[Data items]
- - - - - - -

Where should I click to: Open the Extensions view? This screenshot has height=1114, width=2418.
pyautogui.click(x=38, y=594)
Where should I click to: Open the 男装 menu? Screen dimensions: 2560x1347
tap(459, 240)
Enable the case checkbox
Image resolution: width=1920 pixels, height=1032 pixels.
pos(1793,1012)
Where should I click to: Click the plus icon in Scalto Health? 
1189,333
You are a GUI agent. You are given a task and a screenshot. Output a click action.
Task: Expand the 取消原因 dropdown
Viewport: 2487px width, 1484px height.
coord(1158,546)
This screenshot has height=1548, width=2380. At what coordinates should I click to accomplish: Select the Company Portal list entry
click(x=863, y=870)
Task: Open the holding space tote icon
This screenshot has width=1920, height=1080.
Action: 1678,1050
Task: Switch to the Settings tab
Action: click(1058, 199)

- - - - - - -

WORK TO COMPLETE: Retype the lines above, keeping every character.

COMPLETED TASK:
Where should I click to: Open the Extensions view? This screenshot has height=1114, width=2418.
pyautogui.click(x=38, y=594)
Where should I click to: Open the 男装 menu? Screen dimensions: 2560x1347
tap(459, 240)
Enable the case checkbox
Image resolution: width=1920 pixels, height=1032 pixels.
pos(1793,1012)
Where should I click to: Click the plus icon in Scalto Health? 
1189,333
You are a GUI agent. You are given a task and a screenshot. Output a click action.
Task: Expand the 取消原因 dropdown
Viewport: 2487px width, 1484px height.
coord(1158,546)
This screenshot has height=1548, width=2380. At what coordinates should I click to accomplish: Select the Company Portal list entry
click(x=863, y=870)
Task: Open the holding space tote icon
This screenshot has width=1920, height=1080.
Action: 1678,1050
Task: Switch to the Settings tab
Action: click(1058, 199)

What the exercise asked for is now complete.